Last updated on January 2, 2013
I’m introducing you guys to a new contributor today, Cameron Archer.
Cameron and I have been corresponding for some time now, and I’ve come to enjoy his commentary on TV in general, and sometimes animation in particular. You can usually find him over on his own site, urbmn. Cam’s got opinions, and he’s not afraid to share them. So we’re going to let him share some of them here. I’m hoping it will lead to some discussion, and as usual, let’s try to keep things civilized.
I guess I should probably mention, the opinions expressed in Cam’s pieces, are his, and do not necessarily reflect those of Canadian Animation Resources, or me. That being said, I do enjoy reading them.
This isn’t the way I want to introduce myself to Canadian Animation Resources readers, but this story still pisses me off. Aside from Robot Chicken, which Teletoon has a death grip on, [adult swim] original series are governed by G4 Canada, as part of the Adult Digital Distraction block. Around October 16, the cartoons were replaced by reruns of The Office and, in the weekday 1:00-1:30 AM timeslot, X-Play. According to a Rogers Media Television PR representative – and I hate to link to my own stuff, but no one else has pursued this story – the cartoons in the ADd block will return March 2012.
This programming information is always subject to change, but G4 Canada ran no ads letting viewers know of this changeover. The Adult Digital Distraction block has been in rerun mode for months now, and ADd’s last high-profile pickup was Cartoon Network’s MAD in December 2010. Yeah, G4 Canada tried to pass MAD off as an adult series. I don’t make these things up.
I remember when Teletoon pulled this exact same stunt with [adult swim], cramming new episodes of [as] content into what was then the Saturday night Detour block in 2008, after months of reruns. Perhaps the shows aside from Robot Chicken were earning low ratings, and/or were too expensive to buy relative to performance. I don’t know. I don’t have access to BBM Canada numbers.
G4 Canada has to adhere to its 2006 G4TechTV license amendment with the CRTC, which limits comedy and drama to 15% of the schedule. The Office currently accounts for 12.5% of G4 Canada’s overall weekday schedule, which is insane. G4’s stock in America is so low, UFC decided not to buy a controlling stake in the channel when it had the chance to. It makes me wonder what G4’s future as a whole is, in Canada and elsewhere.
[as] puts out its fair share of badly-animated fare, like 12 oz.

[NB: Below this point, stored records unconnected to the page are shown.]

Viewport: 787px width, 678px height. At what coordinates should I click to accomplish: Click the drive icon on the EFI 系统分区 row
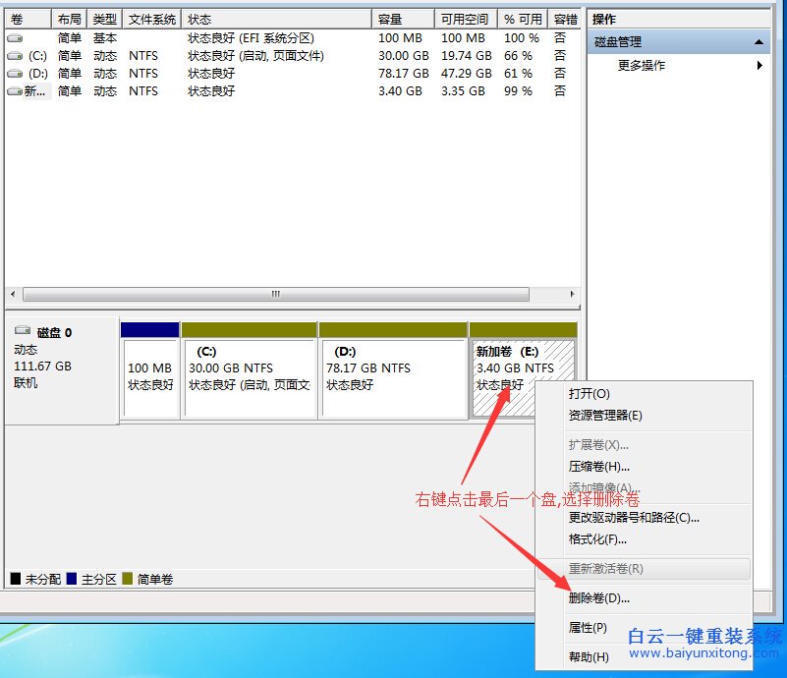[x=14, y=38]
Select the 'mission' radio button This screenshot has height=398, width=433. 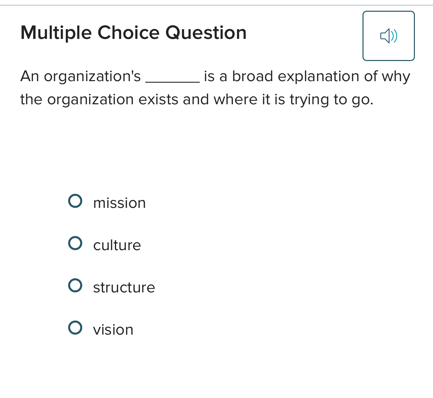pyautogui.click(x=75, y=201)
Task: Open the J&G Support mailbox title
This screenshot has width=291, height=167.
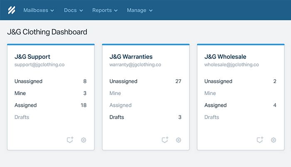Action: click(32, 57)
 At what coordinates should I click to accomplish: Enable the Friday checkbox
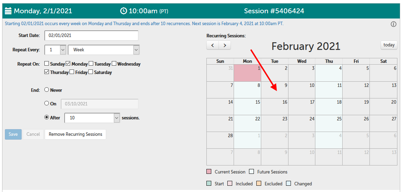[x=72, y=72]
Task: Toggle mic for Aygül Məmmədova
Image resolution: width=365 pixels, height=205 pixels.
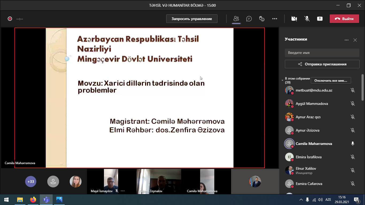Action: [353, 104]
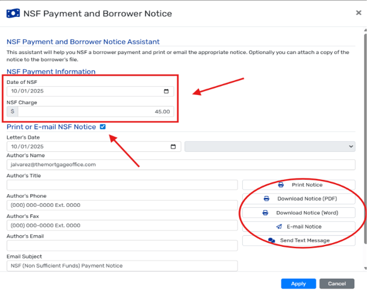Click printer icon on Download Notice (PDF)
The height and width of the screenshot is (294, 367).
(x=267, y=199)
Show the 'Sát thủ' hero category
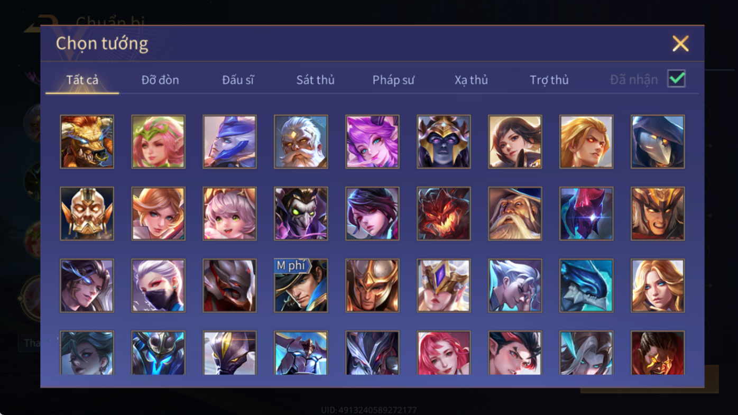The height and width of the screenshot is (415, 738). tap(316, 80)
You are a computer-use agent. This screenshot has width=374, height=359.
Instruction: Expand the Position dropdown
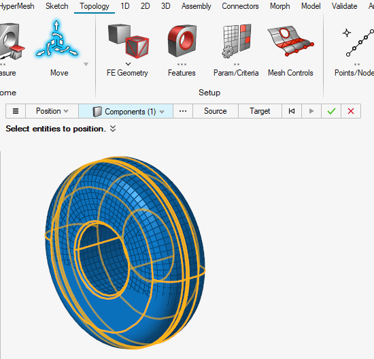pyautogui.click(x=52, y=111)
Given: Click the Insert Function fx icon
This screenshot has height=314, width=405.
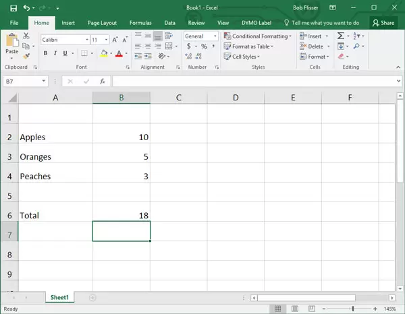Looking at the screenshot, I should 103,82.
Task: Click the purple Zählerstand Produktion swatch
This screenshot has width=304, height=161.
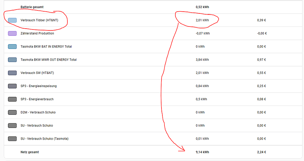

Mouse and Aqua Unit Patrol Squad 1, yet it’s also given a home to The Venture Bros. and Superjail. [as]’s American success once gave me hope that shows in the [as] vein could be made in Canada for domestic audiences. In 2011, I realize G4 Canada is an old plaything for Rogers Media Television, and [as]’s future is far from certain. It’s never fun watching a channel in stasis.